* [What you are asked to do]
Copy the material verbatim, covering the stretch from the line containing "Click the +1863.96 (+2.42%) change value" through the line containing "The width and height of the screenshot is (406, 246).". Omit the pictures.

* [Record list]
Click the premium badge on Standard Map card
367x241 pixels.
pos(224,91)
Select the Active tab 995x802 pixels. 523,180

--

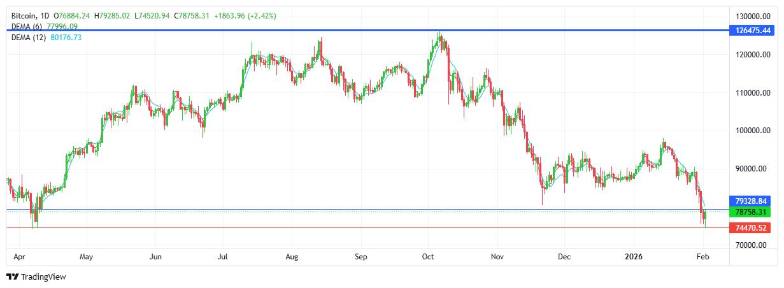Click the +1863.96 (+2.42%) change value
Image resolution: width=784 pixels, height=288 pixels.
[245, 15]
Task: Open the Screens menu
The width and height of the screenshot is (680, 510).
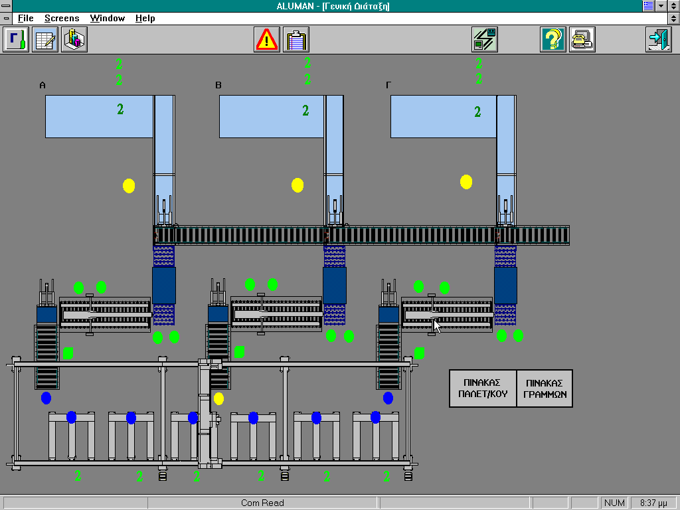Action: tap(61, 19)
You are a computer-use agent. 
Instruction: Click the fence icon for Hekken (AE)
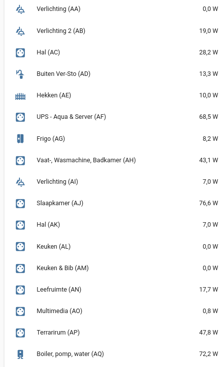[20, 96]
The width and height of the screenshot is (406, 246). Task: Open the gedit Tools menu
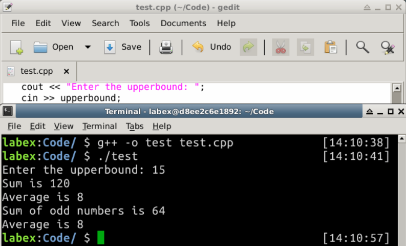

---

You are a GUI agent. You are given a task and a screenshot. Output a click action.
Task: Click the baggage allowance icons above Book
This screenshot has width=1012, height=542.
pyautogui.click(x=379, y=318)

* [Exercise output]
Click the +1863.96 (+2.42%) change value
Image resolution: width=784 pixels, height=288 pixels.
[245, 15]
Task: Open the Screens menu
The width and height of the screenshot is (680, 510).
Action: tap(61, 19)
You are a computer-use agent. 
Instruction: Click the fence icon for Hekken (AE)
[20, 96]
The width and height of the screenshot is (406, 246). Task: Open the gedit Tools menu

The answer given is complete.